** Records for processing follows **
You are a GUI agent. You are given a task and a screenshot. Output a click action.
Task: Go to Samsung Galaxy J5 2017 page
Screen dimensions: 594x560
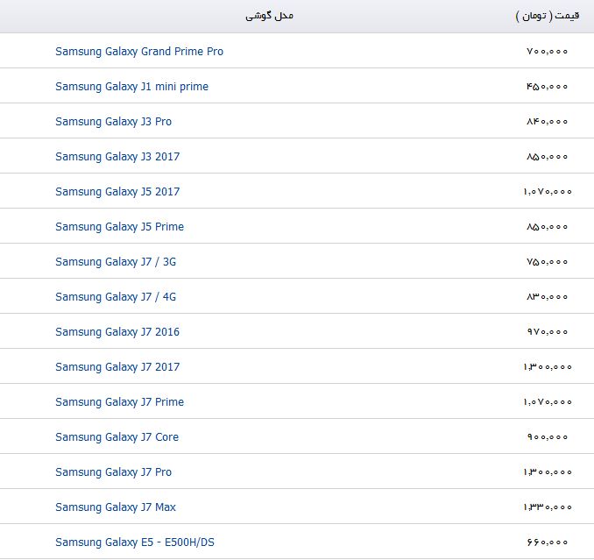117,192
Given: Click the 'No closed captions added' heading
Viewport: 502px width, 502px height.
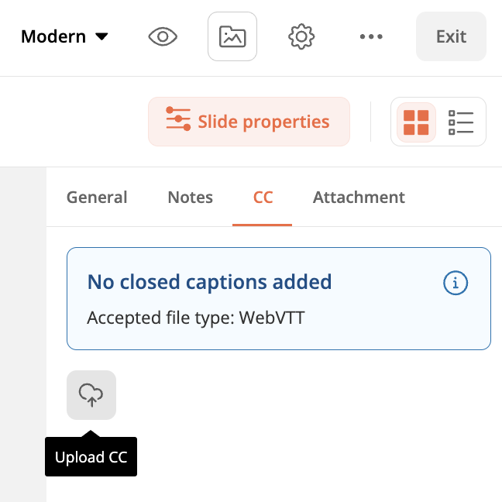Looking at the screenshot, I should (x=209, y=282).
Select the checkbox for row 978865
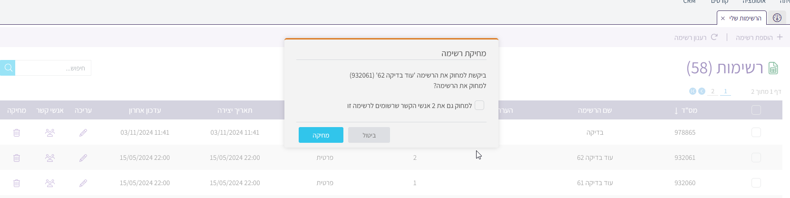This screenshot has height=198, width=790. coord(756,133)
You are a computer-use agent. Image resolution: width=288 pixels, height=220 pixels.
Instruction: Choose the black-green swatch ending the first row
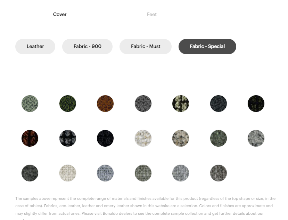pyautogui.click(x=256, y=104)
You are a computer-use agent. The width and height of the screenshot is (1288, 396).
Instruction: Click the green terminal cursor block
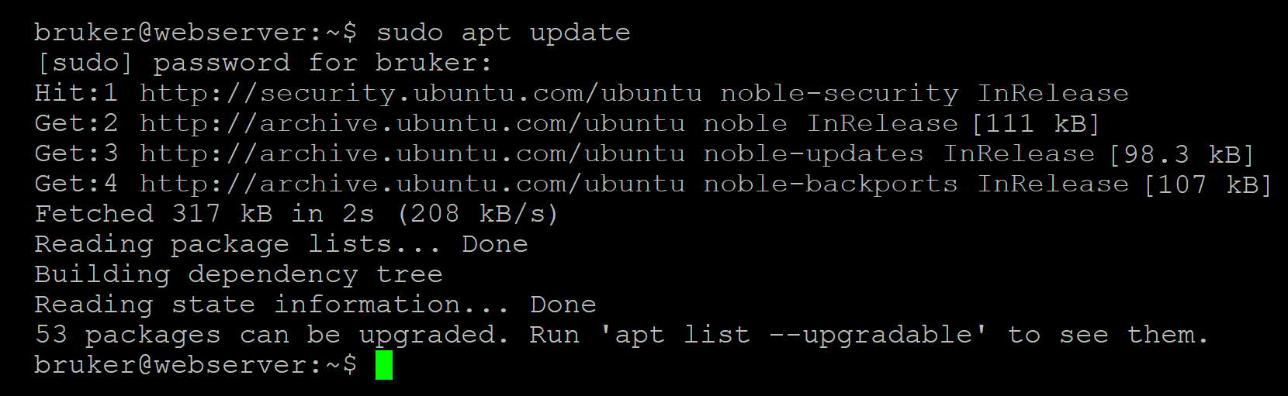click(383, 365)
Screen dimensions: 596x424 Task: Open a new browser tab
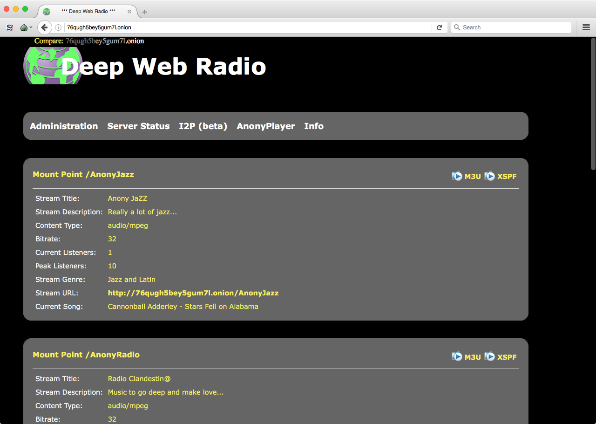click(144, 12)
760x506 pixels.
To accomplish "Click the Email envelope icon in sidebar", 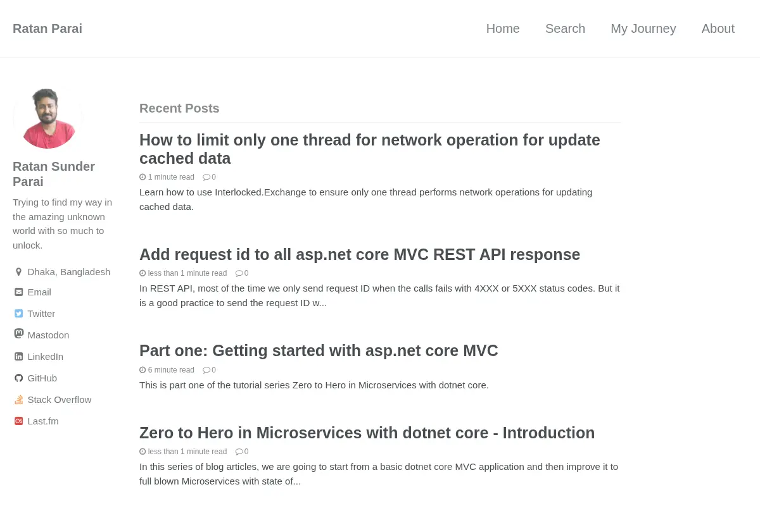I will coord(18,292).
** End of Records for processing **
Task instructions: Show every line of the listing that includes the word "pixels".

Exercise result:
You are a computer-use agent. Image resolution: width=288 pixels, height=220 pixels.
760x506 pixels.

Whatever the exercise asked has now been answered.